● EXERCISE TEXT:
Friday, 28 August 2015

In addendum - Leaflet-gate.

So, it seems my post on the DWP leafletgate fiasco may have struck a chord with other comms people across the land.

I'm struck by how many of us have been in a similar situation - feeling like we're being dragged along by poor decision making out of our control. Leading often to poorly conceived communications that, at best don't hit the mark and are a waste of time and effort; and at worst can do real reputational and brand damage to an organisation.

So how might these situations come about? Well, one very nearly did for me this week.

I was in a meeting with a group or consultants and other senior clinical staff, discussing how we can increase awareness internally, and externally, about the work we're doing to combat a particularly nasty (and fatal) illness.

Basically, the hospital has put into place a new IT-based system  that flags every time a patient may be suspected of having said nasty illness - and provides a step-by-step guide to treating the patient.

Stored data entries:
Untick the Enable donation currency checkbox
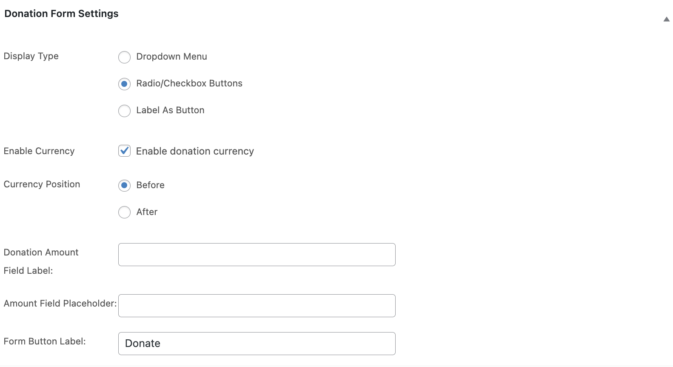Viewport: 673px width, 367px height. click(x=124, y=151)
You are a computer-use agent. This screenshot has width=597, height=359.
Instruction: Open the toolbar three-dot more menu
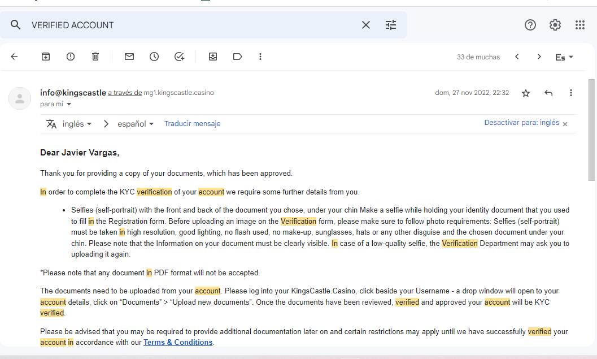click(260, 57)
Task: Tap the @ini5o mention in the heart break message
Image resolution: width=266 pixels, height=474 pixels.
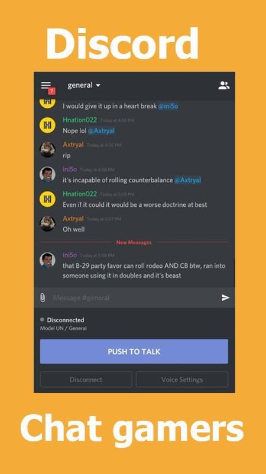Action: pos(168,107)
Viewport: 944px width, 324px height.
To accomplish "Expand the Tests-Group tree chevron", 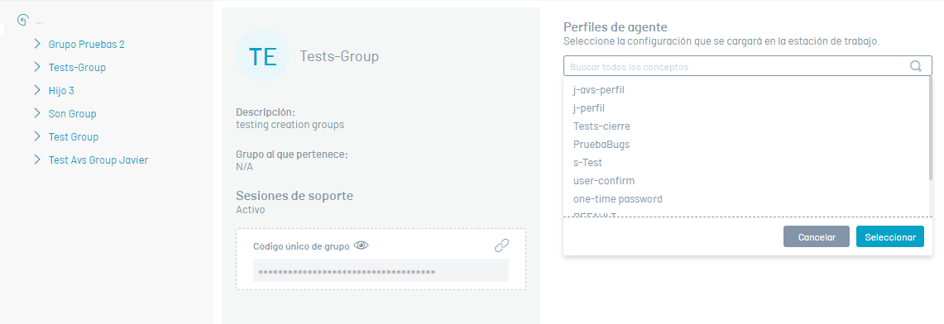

● YOUR ASSIGNMENT: Reproduce the passage of the leaflet-gate post from "So how might" up to and including "(and fatal) illness.".

● ANSWER TO THE EXERCISE:
So how might these situations come about? Well, one very nearly did for me this week.

I was in a meeting with a group or consultants and other senior clinical staff, discussing how we can increase awareness internally, and externally, about the work we're doing to combat a particularly nasty (and fatal) illness.